= Cuddesdon Palace =

Former bishop's palace

Cuddesdon Palace was the bishop's palace for the diocese of Oxford, located near the village of Cuddesdon, Oxfordshire, England.

==History==
Cuddesdon Palace was completed by 1634 for John Bancroft, who was Bishop of Oxford from 1632 until 1641. In 1644 during the English Civil War Royalist forces burned the palace to render it unusable by the Parliamentarian forces besieging Oxford. In 1676 John Fell was made Bishop of Oxford and in 1679 he commissioned the complete rebuilding of the palace. This was under the control of a builder named Richard Frogley who subcontracted the sculptor Thomas Wood of Oxford for the ornamentation.

In 1846 Bishop Samuel Wilberforce had the chapel of Saints Peter and Paul added to the Palace. It was designed by the Gothic Revival architect Benjamin Ferrey. In 1854, Wilberforce opened Ripon College Cuddesdon opposite the palace.

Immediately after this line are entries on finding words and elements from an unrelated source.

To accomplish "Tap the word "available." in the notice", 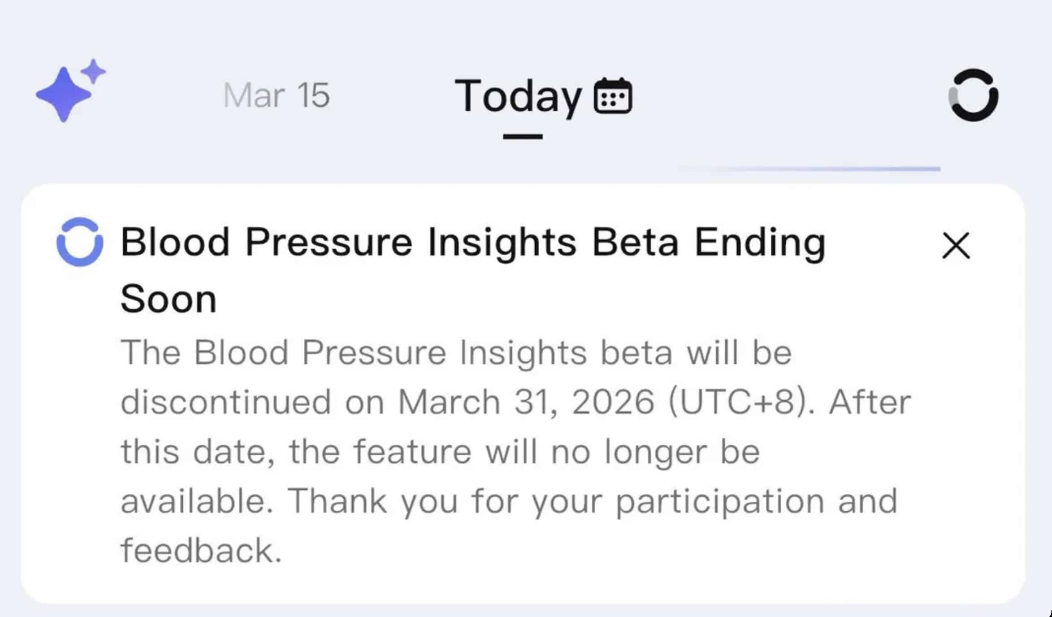I will [197, 501].
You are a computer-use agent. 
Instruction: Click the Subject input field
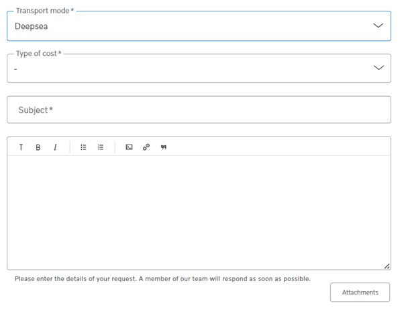point(199,110)
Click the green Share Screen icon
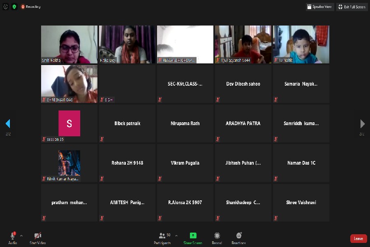370x247 pixels. pyautogui.click(x=193, y=236)
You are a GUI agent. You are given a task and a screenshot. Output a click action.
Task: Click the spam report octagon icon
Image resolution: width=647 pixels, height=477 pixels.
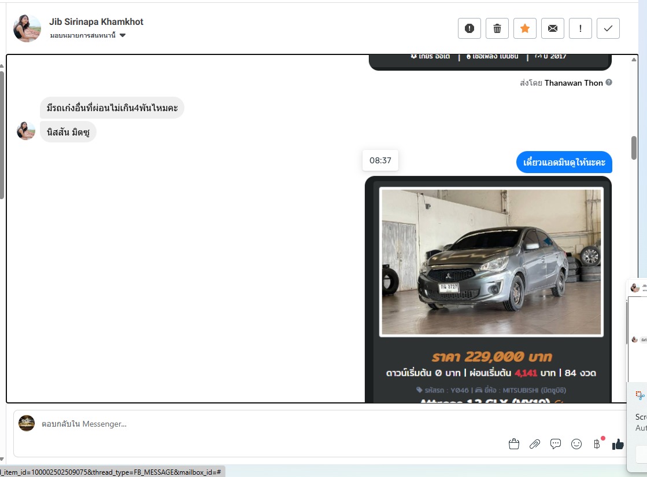469,28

Successive bishops of Oxford resided at the palace until Thomas Banks Strong retired in 1937. For the duration of the Second World War Queen Anne's Bounty was evacuated from London and occupied the palace. Thereafter, The Society of the Salutation of Mary the Virgin occupied the palace from 1946 until 1949. In the 1960s the palace was in private use for a few years, but it burnt down before the end of that decade. The bishop's chapel escaped the fire and survives in the grounds of the house that replaced the palace.

The Bishop of Oxford now resides in North Oxford.